Gordon Ramsay and a London Eater writer engaged in a battle this past week about her review of his new concept Lucky Cat. The Eater food writer, Angela Hui, called the concept “an actual kitchen nightmare”. She posted live from the media event on Instagram Stories and Gordon Ramsay proceeded to “call her out” afterwards for supposedly attacking his chef and his wife (choosing to twist her words), turning his entire 7 million+ strong base on social media into attack dogs that went after the writer. She was also confronted at the event by servers who were watching her posts.

The quality of the followers he has can best be shown in this comment I received after commenting on his post:

There’s so many issues here. First of all, as a celebrity chef award-winner it is irresponsible to use your platform to attack writers and journalists. When we look deeper this is also an attack on a person of color in an industry where people of color are far and few between and regularly cast aside.

Angela Hui is actually Asian and from a purely public relations point-of-view, Gordon Ramsay attacking the only Asian guest who was at his restaurant preview because she didn’t like his food and was understandably upset about being marginalized as the only Asian guest in a room is tone-deaf on his part.

Gordon Ramsay is rich and successful. He has numerous television shows and a career that isn’t going anywhere. There was no reason for Gordon to take a dig at a young writer. If anything, Gordon’s approach to this situation actually comes off as trying to silence critics and tell people of color that he really doesn’t care what they think and that he is going to take their culture’s food and not even consider what they think in the name of profits.

Gordon Ramsay has plenty of resources. He could empower Asian chefs, invite more Asian members of the media to his previews, seek feedback from the Asian community, there were plenty of way that Gordon Ramsay could have handled this media preview that he chose not to do. Instead – Gordon Ramsay created a worldwide meltdown and fiasco that showed no lack of real concern for the very people whose cuisine his restaurant seeks to sell.

I am convinced that Gordon Ramsay does not have a PR person and if he does, they probably also had a meltdown this past weekend. I know I would be.

Angela’s experience was more than a review, there was a way that Gordon Ramsay made her feel at his event that is unwelcome. Media guests should never be made to feel unwelcome. It is up to the host to make an environment that is inviting for guests and balances and takes in considerations. It is not that hard if you simply care a little bit about others.
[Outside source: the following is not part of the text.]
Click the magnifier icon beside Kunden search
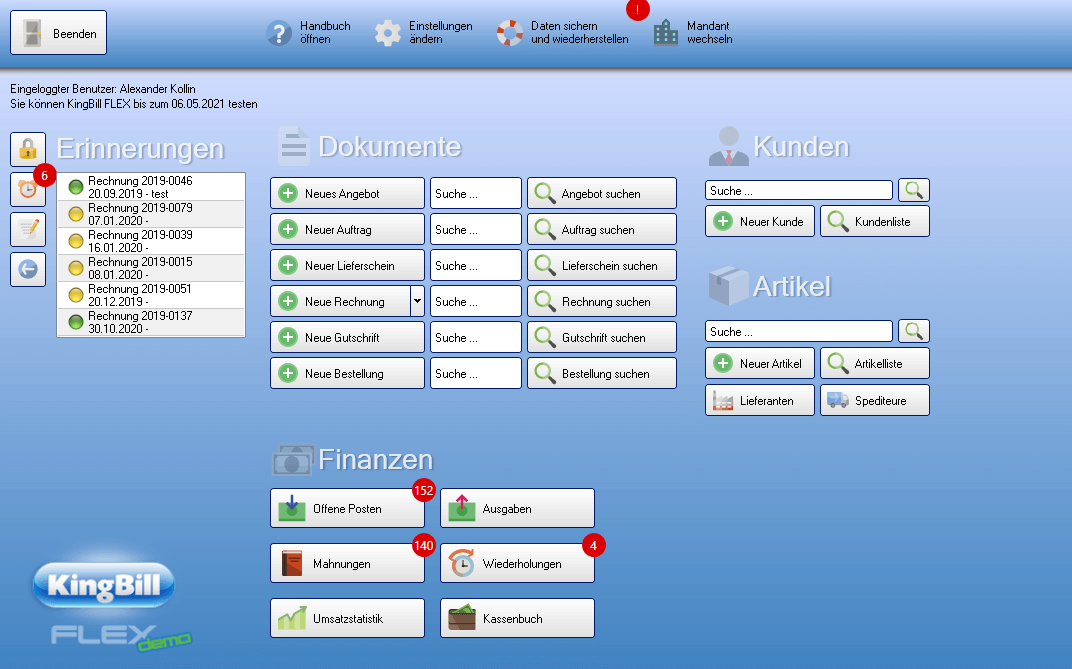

Gordon Ramsay has television shows where he literally fixes restaurants like this. It is not hard Gordon. It is not a journalist’s job to give you positive feedback and when someone gives negative feedback, it is not your job as a restaurateur to fight back and enter a fiasco with the writer. Your job is to seek to understand where they are coming from and move on.

Clearly Gordon does not get it. No one is saying that you cannot make an Asian restaurant without being Asian, what they are saying is that you should be respectful of the culture of others and run your business better with consideration of the culture you are making a profit off of. You have enough money to hire someone to help you with this and do it right.